Please pick out each line below that contains the word "count" and copy those lines in full.

** Start of EXTRACTED ENTRIES **

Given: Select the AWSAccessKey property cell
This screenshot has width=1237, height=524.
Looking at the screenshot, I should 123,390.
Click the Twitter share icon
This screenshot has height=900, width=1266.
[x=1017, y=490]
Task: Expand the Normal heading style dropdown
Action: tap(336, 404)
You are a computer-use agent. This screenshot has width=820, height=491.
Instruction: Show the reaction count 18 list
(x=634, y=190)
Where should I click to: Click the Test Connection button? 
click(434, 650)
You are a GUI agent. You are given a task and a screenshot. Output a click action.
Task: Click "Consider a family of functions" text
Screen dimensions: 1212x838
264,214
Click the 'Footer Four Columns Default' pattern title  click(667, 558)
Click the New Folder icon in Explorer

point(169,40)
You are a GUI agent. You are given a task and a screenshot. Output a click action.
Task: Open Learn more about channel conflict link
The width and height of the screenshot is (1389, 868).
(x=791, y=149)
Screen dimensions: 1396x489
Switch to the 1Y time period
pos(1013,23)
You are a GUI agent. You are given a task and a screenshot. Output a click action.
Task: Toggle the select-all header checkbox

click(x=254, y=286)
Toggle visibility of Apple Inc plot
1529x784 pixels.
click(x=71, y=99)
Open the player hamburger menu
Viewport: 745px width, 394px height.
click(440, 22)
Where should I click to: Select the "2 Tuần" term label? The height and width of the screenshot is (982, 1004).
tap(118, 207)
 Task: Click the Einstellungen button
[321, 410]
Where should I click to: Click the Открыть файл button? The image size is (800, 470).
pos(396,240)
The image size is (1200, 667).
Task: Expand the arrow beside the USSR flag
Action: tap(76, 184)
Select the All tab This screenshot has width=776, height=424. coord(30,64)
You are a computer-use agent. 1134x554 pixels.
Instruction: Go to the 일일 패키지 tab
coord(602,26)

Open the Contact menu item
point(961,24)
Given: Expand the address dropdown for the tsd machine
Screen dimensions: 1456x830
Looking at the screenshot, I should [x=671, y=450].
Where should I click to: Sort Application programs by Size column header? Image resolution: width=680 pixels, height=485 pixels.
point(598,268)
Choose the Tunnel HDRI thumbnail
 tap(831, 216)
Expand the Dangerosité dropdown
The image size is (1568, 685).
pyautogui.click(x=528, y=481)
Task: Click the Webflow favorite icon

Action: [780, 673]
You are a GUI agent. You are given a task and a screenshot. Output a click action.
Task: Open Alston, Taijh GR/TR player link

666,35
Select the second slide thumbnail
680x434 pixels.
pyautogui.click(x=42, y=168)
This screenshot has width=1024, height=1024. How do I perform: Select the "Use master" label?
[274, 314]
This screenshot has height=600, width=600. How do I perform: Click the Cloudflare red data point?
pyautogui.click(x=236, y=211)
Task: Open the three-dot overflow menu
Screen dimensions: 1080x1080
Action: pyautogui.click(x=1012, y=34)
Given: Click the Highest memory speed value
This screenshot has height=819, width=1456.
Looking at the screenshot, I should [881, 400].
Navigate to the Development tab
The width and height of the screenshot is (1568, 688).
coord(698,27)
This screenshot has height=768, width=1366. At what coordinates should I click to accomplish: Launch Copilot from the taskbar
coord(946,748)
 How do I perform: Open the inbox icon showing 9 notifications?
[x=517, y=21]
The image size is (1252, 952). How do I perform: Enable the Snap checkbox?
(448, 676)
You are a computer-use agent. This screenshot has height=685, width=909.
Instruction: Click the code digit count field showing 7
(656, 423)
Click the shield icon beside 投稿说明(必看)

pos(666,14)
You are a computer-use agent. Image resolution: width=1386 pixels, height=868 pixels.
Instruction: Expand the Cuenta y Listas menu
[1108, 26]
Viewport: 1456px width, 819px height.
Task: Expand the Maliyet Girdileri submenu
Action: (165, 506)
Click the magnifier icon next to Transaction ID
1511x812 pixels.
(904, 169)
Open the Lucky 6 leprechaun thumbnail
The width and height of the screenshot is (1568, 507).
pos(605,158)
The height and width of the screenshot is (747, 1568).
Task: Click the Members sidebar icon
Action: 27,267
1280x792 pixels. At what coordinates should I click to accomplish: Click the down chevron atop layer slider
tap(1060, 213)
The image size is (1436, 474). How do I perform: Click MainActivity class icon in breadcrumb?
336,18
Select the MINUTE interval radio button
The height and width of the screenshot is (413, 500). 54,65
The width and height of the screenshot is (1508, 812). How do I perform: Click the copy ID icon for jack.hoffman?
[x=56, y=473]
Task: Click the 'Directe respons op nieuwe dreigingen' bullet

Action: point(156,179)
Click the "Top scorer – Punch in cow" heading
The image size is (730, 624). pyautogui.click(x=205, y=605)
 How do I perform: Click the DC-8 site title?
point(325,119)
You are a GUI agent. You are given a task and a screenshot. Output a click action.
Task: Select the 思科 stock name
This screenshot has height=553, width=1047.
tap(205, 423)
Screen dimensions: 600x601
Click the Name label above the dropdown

** End of EXTRACTED ENTRIES **

SOLUTION »
Instruction: Show the reaction count 18 list
Instruction: Click the code digit count field showing 7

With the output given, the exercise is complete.